San Daniele, arriva la benedizione di Papa Leone XIV: «Preservate le vostre tradizioni»
Il Pontefice ringrazia il sindaco Valent per il dono della Bibbia Bizantina. Intanto lo Scriptorium dona 8 mila euro al Burlo per le maschere 3D dei piccoli pazienti

A breve distanza di tempo – poco più di un anno – dalla benedizione apostolica impartita da papa Francesco, cala su San Daniele quella del nuovo pontefice, Leone XIV, che per intercessione del patrono della cittadina collinare, San Michele Arcangelo, ha invocato le migliori sorti per la comunità. Il pretesto – in linea con quanto avvenuto nella precedente occasione – è stato un dono, inviato al Santo Padre lo scorso dicembre, in prossimità delle festività natalizie: «Abbiamo spedito in Vaticano – spiega il sindaco Pietro Valent – una copia del libro “Immagini e pensieri della Bibbia Bizantina”, un volume che riproduce i più bei capilettera minati custoditi da uno dei più preziosi tesori della Biblioteca Guarneriana: a riprodurli fotograficamente è stato il sandanielese Gianni D’Affara. Il testo era stato presentato pubblicamente alla fine del 2025».
E ora il Papa, appunto, tramite la Segreteria di Stato vaticana ha inviato una lettera al primo cittadino di San Daniele per esprimere la sua gratitudine.
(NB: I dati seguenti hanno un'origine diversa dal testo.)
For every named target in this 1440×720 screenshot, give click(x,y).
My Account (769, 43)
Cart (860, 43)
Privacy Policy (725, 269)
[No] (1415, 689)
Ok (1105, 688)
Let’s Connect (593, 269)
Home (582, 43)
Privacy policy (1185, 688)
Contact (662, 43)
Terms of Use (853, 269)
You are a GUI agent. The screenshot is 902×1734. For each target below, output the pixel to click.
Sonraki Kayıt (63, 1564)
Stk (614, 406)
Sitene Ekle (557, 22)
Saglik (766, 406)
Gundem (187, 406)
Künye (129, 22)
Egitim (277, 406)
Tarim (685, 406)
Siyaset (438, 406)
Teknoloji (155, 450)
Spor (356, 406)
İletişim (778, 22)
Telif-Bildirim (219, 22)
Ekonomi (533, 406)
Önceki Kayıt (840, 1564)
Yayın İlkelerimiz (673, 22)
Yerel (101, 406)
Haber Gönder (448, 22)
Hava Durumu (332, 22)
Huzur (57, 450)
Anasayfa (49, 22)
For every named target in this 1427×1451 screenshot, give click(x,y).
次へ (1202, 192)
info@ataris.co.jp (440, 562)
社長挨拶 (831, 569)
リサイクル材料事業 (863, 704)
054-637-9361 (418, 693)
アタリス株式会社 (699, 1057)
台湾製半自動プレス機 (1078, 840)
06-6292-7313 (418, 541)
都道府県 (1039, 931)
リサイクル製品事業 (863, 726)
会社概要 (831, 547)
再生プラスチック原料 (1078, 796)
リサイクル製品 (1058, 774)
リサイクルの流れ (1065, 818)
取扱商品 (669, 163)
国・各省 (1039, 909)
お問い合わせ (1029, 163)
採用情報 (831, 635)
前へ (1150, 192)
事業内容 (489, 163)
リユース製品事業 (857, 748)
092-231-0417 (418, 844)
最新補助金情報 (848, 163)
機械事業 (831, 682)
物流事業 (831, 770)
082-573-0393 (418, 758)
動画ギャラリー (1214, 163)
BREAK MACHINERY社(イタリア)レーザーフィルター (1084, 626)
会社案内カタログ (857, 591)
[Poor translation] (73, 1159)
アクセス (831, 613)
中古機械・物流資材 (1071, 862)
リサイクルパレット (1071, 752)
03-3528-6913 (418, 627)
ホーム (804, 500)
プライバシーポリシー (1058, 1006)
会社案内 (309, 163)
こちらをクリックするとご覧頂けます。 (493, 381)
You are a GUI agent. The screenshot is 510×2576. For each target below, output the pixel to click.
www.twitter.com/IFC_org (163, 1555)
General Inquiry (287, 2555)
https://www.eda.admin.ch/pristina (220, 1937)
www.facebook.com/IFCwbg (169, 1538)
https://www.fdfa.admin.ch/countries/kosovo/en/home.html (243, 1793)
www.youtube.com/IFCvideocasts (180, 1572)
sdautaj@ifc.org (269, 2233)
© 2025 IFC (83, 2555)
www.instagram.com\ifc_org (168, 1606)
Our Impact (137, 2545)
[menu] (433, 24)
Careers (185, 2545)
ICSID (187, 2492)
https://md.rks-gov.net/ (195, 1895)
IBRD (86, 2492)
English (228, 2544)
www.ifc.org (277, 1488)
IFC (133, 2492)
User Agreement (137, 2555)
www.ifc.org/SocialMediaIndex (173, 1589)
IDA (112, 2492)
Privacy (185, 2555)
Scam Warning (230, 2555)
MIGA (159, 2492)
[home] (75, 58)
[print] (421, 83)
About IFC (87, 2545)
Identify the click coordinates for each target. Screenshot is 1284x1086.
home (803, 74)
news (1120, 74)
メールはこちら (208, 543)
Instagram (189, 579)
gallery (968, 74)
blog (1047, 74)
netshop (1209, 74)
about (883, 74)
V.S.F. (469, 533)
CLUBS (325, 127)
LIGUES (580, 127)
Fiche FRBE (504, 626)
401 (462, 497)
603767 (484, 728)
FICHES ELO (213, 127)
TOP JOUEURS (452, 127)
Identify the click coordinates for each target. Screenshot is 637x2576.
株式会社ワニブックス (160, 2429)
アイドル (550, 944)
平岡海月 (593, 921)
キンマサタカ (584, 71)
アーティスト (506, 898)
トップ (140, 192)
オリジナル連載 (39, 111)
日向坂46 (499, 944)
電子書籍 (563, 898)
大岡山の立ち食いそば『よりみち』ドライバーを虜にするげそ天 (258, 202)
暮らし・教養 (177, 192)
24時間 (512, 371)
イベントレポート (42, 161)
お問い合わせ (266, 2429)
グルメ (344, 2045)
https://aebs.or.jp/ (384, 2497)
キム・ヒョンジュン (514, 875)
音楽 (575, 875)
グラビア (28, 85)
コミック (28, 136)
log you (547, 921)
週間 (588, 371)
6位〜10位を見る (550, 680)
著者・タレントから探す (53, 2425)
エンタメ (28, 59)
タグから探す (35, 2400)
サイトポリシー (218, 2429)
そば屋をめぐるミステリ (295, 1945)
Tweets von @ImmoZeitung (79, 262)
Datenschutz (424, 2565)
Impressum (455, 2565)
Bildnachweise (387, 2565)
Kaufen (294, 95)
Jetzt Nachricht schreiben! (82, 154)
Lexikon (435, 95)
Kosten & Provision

Il pontefice ringrazia «per i sentimenti filiali che hanno accompagnato il significativo dono» e assicurando il suo «paterno ricordo nella preghiera» esorta «a proseguire nel lodevole impegno volto a mantenere vive le tradizioni religiose del territorio, quale insostituibile eredità da preservare per le nuove generazioni». Trasmette infine la benedizione apostolica, «pegno di pace e di cristiana prosperità».
Era già accaduto, come detto, con papa Francesco, al quale era stato invece offerto il primo tomo della riproduzione della Bibbia di Gutenberg curata dagli amanuensi dello Scriptorium Foroiuliense: «Il prezioso manufatto – ricorda il sindaco Valent – era stato consegnato al Santo Padre dal presidente della Regione Massimiliano Fedriga in occasione della visita del pontefice a Trieste, nel luglio del 2024. Adesso – comunica – stiamo programmando di portare a papa Leone XIV una copia del Libro d’Ore realizzata dallo Scriptorium, eccellenza locale, nell’ambito dei progetti di valorizzazione del patrimonio della Guarneriana e la copia del secondo tomo della Bibbia di Gutenberg. Siamo emozionati – conclude – per la benedizione impartitaci, che ci accompagnerà».
La Fondazione Scriptorium, nel frattempo, continua la sua intensissima attività culturale e sociale. Due giorni fa si è tenuta – alla presenza, fra gli altri, dell’assessore regionale alla salute Riccardo Riccardi e del presidente della Fondazione, Roberto Giurano – la cerimonia di consegna di un assegno da 8 mila euro al Burlo Garofolo, per sostenere l’innovativo progetto di un software che realizza maschere respiratorie pediatriche personalizzate con stampa 3D.
La donazione è il frutto dei ricavi della vendita dei calendari prodotti dalla Fondazione sandanielese con i disegni dei piccoli pazienti che hanno partecipato all’iniziativa “Spazio ai bambini”, lanciata dalla Fondazione Burlo Garofolo in collaborazione con lo Scriptorium e con il coinvolgimento dell’Aeronautica militare; patrocinato dalla Presidenza del Consiglio dei ministri, il progetto sarà coronato – nei prossimi mesi – da un viaggio in orbita, nell’ambito di una missione spaziale, di un libriccino contenente i disegni creati dai bimbi del Burlo.